Collaboration with Svetlana Kondakova      

Sculpture commissioned by Edinburgh Napier University to form part of their new Fountainbridge halls of residence development, 2013.

The idea stems from research into the earliest origins of the Fountainbridge area, predating the industrial boom of the 19th century to a time when the area was still on the outskirts of Edinburgh. Between the twelfth and fifteenth century the areas of Tollcross and Fountainbridge were located outside of the City of Edinburgh and were Royal Orchards, where a variety of fruits and vegetables, including apples, cherries and pears, were grown. This tradition carried on in Fountainbridge well into the 18th Century, during which time the area was a large Nursery Garden.

Tree of Knowledge's shape is based on the Great Yew at Broich, a Scottish heritage tree near Kippen, Stirlingshire.
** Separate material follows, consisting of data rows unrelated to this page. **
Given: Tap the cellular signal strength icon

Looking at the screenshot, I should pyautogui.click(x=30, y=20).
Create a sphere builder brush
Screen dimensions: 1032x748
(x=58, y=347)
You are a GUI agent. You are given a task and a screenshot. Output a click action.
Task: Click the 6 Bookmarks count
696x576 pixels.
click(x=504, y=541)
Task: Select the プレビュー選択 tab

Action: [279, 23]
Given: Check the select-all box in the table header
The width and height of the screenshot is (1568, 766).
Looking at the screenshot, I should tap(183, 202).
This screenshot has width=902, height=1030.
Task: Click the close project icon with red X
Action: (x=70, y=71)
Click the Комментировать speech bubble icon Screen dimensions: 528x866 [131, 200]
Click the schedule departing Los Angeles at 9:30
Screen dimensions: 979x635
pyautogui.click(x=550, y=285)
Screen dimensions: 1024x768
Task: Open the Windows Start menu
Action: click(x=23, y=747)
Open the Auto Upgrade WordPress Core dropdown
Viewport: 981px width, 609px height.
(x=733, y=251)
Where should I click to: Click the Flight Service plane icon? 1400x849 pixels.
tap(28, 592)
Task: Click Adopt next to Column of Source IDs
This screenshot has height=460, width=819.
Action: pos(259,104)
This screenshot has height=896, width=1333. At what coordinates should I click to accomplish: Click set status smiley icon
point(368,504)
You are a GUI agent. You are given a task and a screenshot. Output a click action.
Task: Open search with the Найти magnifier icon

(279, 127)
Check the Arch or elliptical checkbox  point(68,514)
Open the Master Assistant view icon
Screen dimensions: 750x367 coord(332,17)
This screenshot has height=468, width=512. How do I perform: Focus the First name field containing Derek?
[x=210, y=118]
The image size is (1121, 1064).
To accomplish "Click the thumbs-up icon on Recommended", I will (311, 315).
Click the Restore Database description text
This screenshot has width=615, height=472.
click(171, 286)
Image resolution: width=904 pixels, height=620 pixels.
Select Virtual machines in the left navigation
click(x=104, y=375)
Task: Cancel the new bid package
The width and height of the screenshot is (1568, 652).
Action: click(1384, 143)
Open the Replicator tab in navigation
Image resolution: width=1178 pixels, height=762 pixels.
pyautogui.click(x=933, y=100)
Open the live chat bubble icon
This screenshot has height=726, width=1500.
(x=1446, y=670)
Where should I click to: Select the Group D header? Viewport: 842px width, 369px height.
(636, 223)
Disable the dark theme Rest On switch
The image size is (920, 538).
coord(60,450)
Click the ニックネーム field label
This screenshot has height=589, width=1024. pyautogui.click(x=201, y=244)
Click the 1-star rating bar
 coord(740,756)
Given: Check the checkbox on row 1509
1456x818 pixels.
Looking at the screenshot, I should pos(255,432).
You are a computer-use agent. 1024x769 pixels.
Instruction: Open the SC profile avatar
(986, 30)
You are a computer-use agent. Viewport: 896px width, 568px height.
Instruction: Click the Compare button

It was planted in the twelfth century and has been used as a landmark for centuries. By taking the shape of the yew, the sculpture uses the idea of a tree as a local meeting place, as well as commemorating the origins of the area and the first industries to take place on the land. In order to emphasise the role of the sculpture as a meeting place, the front branch has been lowered, widened and supported, thereby turning it into a bench and a place for reflection.

The sculpture was created by welding together locally sourced metal pipes in a variety of shapes and sizes, each piece shaped individually in order to achieve the organic appearance of a real tree. Holes have been drilled in the pipes and some have been left open in order utilise the Scottish weather and catch the wind, resulting in a sculpture with its own atmospheric soundscape.

Below the tree lies a single apple, bringing to mind the tale of Newton, who was hit by an apple whilst sitting under a tree, causing him to invent the theory of gravity, as well as referencing the origins of the area as orchards. The apple has been cast from bronze and copper and left to weather green, slowly blending in with its environment and matching the green of the new accommodation buildings as well as the copper green of several of Edinburgh's important buildings such as The Usher Hall.

The sculpture was constructed at Edinburgh Sculpture Workshop and measures 3m x 5.6m x 5.8. The creative team provided opportunities for emerging artists and students to work on the sculpture construction and to gain invaluable experience of working in a professional art environment.